Si le nombre de cas identifiés progresse, c’est en partie grâce au renforcement des capacités de dépistage, initialement très limitées. Toutefois, la réalité sur le terrain suggère que ces statistiques officielles ne reflètent qu’une partie de l’ampleur de la contagion. Le virus touche actuellement trois provinces majeures : l’Ituri, le Nord-Kivu et le Sud-Kivu, une zone habitée par près de 15 millions de personnes. La menace dépasse désormais les frontières nationales, l’Ouganda voisin ayant déjà enregistré une vingtaine de cas confirmés.
Une riposte sanitaire sous haute tension
Dans les zones touchées, les équipes médicales tentent d’endiguer la propagation par l’isolement des patients et le suivi des personnes ayant été en contact avec le virus. Cependant, la tâche est immense. Contrairement aux précédentes vagues, cette épidémie est causée par la souche Bundibugyo, pour laquelle il n’existe actuellement aucun vaccin ni traitement spécifique. Les vaccins disponibles ne sont en effet efficaces que contre la souche Zaïre.

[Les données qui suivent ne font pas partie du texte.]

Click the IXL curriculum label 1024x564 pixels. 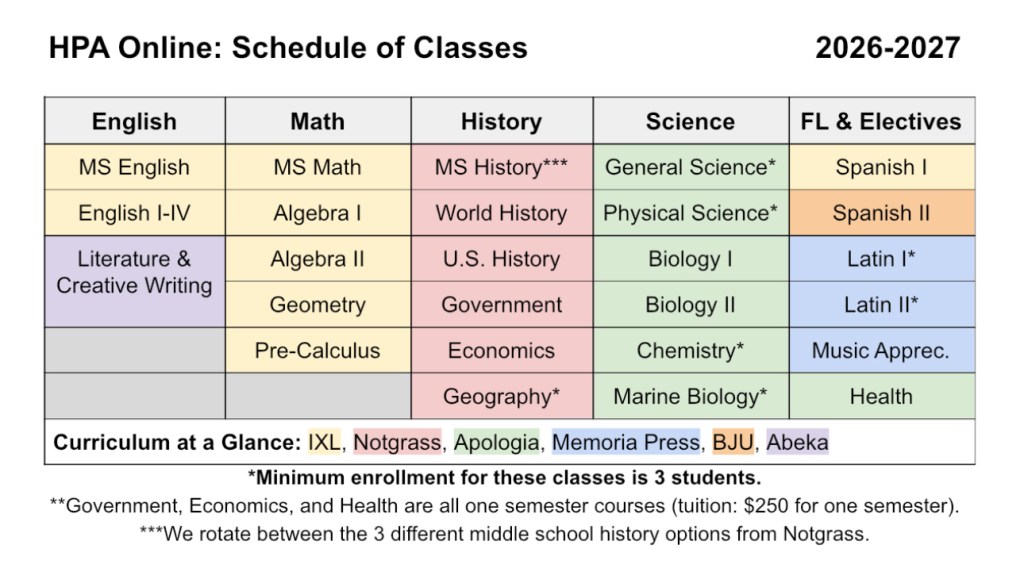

Les infrastructures de santé, déjà fragiles, sont saturées. Les centres de traitement spécialisés affichent un taux d’occupation dépassant les 80 %. Dans ce pays aux ressources limitées, le matériel de protection et les produits désinfectants comme le chlore font cruellement défaut. Le personnel soignant paie un lourd tribut : 78 professionnels de santé ont été infectés et 18 ont succombé à la maladie.
Défis sécuritaires et résistance communautaire
L’insécurité chronique en Ituri, marquée par les activités de groupes armés, complique davantage l’accès aux zones sinistrées. À cela s’ajoute une méfiance persistante des populations locales envers les interventions sanitaires. Le refus de pratiquer des prélèvements sur les défunts empêche une comptabilisation exacte des victimes. Des tensions ont d’ailleurs éclaté dans certains centres hospitaliers, où des familles ont réclamé par la force les corps de leurs proches.

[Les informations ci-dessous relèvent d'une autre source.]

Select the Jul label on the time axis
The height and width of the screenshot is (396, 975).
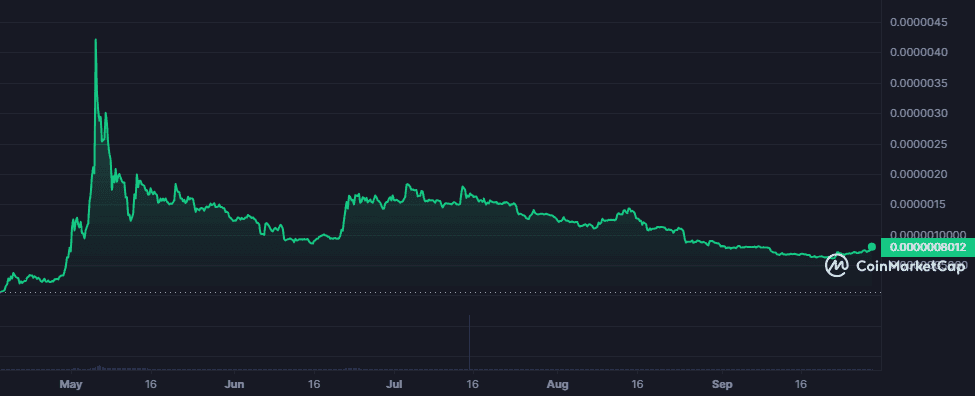[395, 384]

Le retard pris dans la déclaration de l’épidémie pèse également sur la gestion de la crise. La maladie aurait circulé sans contrôle pendant près de deux mois avant que l’alerte ne soit officiellement donnée. Face à cette dynamique, les spécialistes estiment que le pic de l’épidémie n’est pas encore atteint et redoutent une crise prolongée pouvant durer entre six mois et un an.